In 2007, more than 365,000 foreign tourists visited Tibet, an increase of 136 percent from the previous year. Last year’s inauguration of a high-altitude train line from Beijing to Tibet was instrumental in raising Tibet’s tourism profile, and the nation’s evergreen appeal as the home of Mount Everest and Tibetan Buddhism certainly contributed to these impressive figures. But last month, tourism growth ground to a halt when Tibetans and Buddhist monks began a deadly clash in opposition to the Chinese government’s half-century rule of the mountainous region. A travel warning was issued by the U.S. Department of State asking Americans to defer travel to Tibet until at least April 21. The U.S. embassy in Beijing also issued a warning against travel to areas of west China with a Tibetan majority, including Yunnan, Sichuan, Qinghai and Xinjiang provinces.
Turmoil in Tibet challenges tourism.
“Tourist visas for travel to Tibet are not being issued at this time,” says Sam Dong, inbound manager of Los Angeles-based China Travel Service. “We’re also advising travelers who do contact us to not travel to Tibet at this time.”
In response to the protests, some countries, notably France, have been calling for a boycott of the opening ceremonies of the Summer Olympics, which will be held in Beijing this August. The rush to get on the no-show bandwagon, however, has been non-existent. In an interview with The Washington Times, Condoleezza Rice suggested that a boycott of the 2008 Olympics would be ineffective, since it was a sporting rather than a political event. Furthermore, she said, even after the Olympic games end it would still be necessary for Washington to “continue to engage the regime about troublesome policies” when the Olympics end.
“I don’t think the protests will impact the Olympics,” says Hunter Wang, CEO of Panda Travel USA. “Most of those bookings were made quite a while ago, and it would take more than the current level of problems in China to deter Olympics-bound travelers.”

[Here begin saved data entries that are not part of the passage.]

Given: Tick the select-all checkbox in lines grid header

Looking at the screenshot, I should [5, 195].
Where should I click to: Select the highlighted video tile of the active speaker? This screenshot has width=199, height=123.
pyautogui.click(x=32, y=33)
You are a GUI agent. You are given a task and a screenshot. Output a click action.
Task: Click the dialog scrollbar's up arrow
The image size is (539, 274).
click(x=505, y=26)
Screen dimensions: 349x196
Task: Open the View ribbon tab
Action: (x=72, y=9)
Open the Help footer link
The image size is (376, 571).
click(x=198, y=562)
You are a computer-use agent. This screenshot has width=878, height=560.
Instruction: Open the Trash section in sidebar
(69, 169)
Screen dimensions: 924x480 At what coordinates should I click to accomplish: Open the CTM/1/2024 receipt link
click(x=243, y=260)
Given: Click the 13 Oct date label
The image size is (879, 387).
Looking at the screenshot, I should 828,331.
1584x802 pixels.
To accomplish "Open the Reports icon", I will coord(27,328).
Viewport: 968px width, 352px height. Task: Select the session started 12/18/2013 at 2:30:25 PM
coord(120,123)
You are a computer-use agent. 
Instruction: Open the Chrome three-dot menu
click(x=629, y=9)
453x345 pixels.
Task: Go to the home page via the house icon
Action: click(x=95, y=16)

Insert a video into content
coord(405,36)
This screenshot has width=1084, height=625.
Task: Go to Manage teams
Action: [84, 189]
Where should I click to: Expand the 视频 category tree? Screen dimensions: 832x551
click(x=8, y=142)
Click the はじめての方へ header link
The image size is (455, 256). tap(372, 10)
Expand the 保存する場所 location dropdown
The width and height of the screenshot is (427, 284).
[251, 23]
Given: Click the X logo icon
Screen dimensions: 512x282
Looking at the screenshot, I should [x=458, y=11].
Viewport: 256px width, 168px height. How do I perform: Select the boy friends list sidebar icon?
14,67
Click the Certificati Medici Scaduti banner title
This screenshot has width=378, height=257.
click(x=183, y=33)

Panda Travel USA has an October Tibet travel agent fam on its schedule. “We did get some inquiries from travel agents who have already signed up,” says Wang. “We reassured them that the disturbances in Tibet were timed to coincide with Beijing hosting the Summer Olympics and that things would be back to normal in a few months.”
Much Ado About Nothing?
The protests have had no effect on Panda Travel’s scheduled western China itineraries and programs, and Hunter reports that the safety issue isn’t holding people back from booking travel. Hunter pointed to the March 26 reopening of the PotalaPalace in Lhasa, Tibet’s capital, as an indication that the unrest is a thing of the past. Even so, during the same period, tour and hotel operators in China were reporting that foreign visitors have left Tibet or have been barred from entering, while Chinese tanks and soldiers still patrol Lhasa.
In anticipation of further protests, Nepalese officials have declared the summit of Mount Everest, which straddles the Nepali-Chinese border, to be off-limits for mountain climbers during the first 10 days of May. There are plans to carry the Olympic torch up Nepal’s side of the mountain during this period.
Katherine Wong, who heads up reservations for California-based tour operator GTS Globotours, is on the front line with travel agents, handling their requests. “We haven’t received any feedback from a moral or political perspective, and we haven’t experienced any problems with our China and Beijing bookings,” she says, adding that the company sees little demand for Tibet during the summer. “This is due to the hot weather. Most of our Tibet itineraries are scheduled during September and October.”